Polis itfaiye aracı getirdi. Saldırganlar aracın önünü kesti. Otelin çıkıntı bölümünün üstüne çıkanlar, çatıdan kopardıkları parçaları polislere attılar. Polislerden yaralananlar oldu. Belediyenin itfaiye aracı yangını söndürmek ya da kitleyi dağıtmak için su püskürtmüyordu. Kır sakallı bir kişi başta olmak üzere eylemi yönlendirenler engel oluyorlardı.

Otelin üst katlarına sığınanlar dumandan boğuldular. Kültür etkinliğine gelenlerden 33 kişi öldürülmüştü. İçlerinde genç kızlar, çocuklar çoğunluktaydı. Üç telli curanın son büyük ustası Aşık Nesimi Çimen, Türk edebiyatının en önemli analitik eleştirmeni Asım Bezirci, Şair Metin Altıok, Behçet Aysan, halk müziği sanatçısı Muhlis Akarsu ve daha birçok sanatçı öldü. Aziz Nesin ise son anda kurtarılmıştı.


ÖNDERLİK EDEN “DEVRİMCİ MÜSLÜMANLAR”

Sivas isyanı ve katliamdan sonra eylemi çekincesiz destekleyen Humeyni hattında yürüyenler, katliamı, “önceki kıyamların devamı” olarak duyurdular:

“Daha önceki kıyamlardan farklı olarak, bu kere halk yalnız değildir. Ne yapacağını bilen, şuurlu Müslümanlar en azından halkın arasındadır, halkla beraberdir.”

Saldırı, Cumhuriyet Devleti’ne yöneliktir. Humeyni hattında yürüyenlerin yayın kolu, gerçeği saptıyordu:

“Yetmiş yıldır, giderek zayıflayan ve sağcılaşan halkın İslami muhalefeti, devrimci İslami hareketin mesajı ve kadroları ile tanışmaktadır. Egemen güçler bu durumu görebiliyor. Hizbullahi Müslümanlar da Sivas tecrübesinden gerekli sonuçları çıkarmaya mecburdur.”

Al Kudüs Kuvvetleri’nin Türkiye koluna göre “Halkın Sivas olaylarında Hizbullahi hedefler doğrultusunda, devrimci Müslümanlarla birlikte hareket etmesi önemli bir gelişmedir.”

Katliamı, hiçbir veriye dayanmadan, bilerek ya da bilmeyerek, bir takım kurgularla, bilinmez güçlere bağlayanlar, Türkiye’de “Humeyni hattında yürüyen” Hizbullahileri küçümseyerek hedef şaşırtıyorlar.

Bu nedenle daha yakınlarda üniversitelilere saldırırken “Yaktık!
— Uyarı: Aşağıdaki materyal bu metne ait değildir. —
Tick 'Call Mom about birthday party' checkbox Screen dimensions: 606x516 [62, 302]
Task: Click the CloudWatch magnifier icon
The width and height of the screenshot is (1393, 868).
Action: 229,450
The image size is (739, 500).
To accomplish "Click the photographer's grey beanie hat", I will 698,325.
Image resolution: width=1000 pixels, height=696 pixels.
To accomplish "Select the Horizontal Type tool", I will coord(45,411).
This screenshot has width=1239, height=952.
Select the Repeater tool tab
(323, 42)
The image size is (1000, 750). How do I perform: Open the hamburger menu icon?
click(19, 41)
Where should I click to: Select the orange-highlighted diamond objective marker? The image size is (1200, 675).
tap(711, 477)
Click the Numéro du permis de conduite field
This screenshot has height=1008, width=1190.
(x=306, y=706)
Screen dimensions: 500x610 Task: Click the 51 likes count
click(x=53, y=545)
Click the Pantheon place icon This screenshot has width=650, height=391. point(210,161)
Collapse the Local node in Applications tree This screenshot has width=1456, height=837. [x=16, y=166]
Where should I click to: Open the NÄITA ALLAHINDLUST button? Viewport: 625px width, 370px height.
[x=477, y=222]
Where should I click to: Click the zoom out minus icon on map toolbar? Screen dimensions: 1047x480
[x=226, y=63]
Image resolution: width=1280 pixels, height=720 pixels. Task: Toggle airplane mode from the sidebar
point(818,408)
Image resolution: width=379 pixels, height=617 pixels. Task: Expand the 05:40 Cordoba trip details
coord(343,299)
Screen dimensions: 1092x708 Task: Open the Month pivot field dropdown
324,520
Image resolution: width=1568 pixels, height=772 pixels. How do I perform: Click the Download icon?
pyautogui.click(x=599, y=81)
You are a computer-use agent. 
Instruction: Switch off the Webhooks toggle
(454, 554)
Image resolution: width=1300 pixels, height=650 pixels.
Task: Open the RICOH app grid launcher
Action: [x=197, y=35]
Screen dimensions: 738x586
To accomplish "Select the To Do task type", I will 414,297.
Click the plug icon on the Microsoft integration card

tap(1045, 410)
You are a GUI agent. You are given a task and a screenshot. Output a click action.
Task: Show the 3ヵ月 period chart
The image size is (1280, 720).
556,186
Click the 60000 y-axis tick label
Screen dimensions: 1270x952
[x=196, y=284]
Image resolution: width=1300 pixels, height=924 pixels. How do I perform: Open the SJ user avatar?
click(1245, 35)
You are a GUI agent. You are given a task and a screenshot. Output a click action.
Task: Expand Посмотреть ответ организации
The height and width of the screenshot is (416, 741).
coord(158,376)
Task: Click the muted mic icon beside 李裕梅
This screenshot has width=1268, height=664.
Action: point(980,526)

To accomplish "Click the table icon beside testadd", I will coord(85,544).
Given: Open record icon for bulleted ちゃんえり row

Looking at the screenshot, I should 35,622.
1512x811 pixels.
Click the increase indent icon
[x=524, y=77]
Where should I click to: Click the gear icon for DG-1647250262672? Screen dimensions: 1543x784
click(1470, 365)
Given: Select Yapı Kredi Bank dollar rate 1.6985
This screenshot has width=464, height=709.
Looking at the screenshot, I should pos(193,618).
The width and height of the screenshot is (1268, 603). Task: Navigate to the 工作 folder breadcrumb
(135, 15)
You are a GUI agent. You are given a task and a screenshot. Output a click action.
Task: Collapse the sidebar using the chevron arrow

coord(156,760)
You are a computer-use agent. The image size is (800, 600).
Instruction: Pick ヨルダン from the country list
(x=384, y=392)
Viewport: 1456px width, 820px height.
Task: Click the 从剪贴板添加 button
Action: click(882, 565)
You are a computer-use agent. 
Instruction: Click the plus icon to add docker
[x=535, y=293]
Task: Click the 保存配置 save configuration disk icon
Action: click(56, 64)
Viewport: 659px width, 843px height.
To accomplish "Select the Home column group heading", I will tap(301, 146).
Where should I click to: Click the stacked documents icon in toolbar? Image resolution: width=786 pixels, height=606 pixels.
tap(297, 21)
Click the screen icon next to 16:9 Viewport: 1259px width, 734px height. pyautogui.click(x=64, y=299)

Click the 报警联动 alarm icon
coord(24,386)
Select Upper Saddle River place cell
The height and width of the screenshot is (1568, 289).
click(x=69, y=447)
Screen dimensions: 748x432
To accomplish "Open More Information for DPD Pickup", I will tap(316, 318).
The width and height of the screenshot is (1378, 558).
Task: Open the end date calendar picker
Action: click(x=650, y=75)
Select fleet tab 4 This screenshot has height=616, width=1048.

Yine yakarız!” diye bağıranları ve davanın zaman aşımından düşmesinden sonra “Milletimize hayırlı olsun” diyenleri bir türlü anlayamamaktadırlar.

İran’a, Almanya’ya sığınan suçluların ardına düşeceklerine  “Dersim katliamı” savlarıyla Cumhuriyeti sarsmaya çalışanlar da hangi koalisyonun parçası olduklarını bir düşünseler yeridir!

 

Mustafa Yıldırım

gercekedebiyat.com

 

ÖNCEKİ HABER

BENZER İÇERİKLER

YORUMLAR

Yorum Yaz

Kişisel bilgileriniz paylaşılmayacaktır. Yorumunuz onaylandıktan sonra adınız ve yorumunuz görüntülenecektir. (*)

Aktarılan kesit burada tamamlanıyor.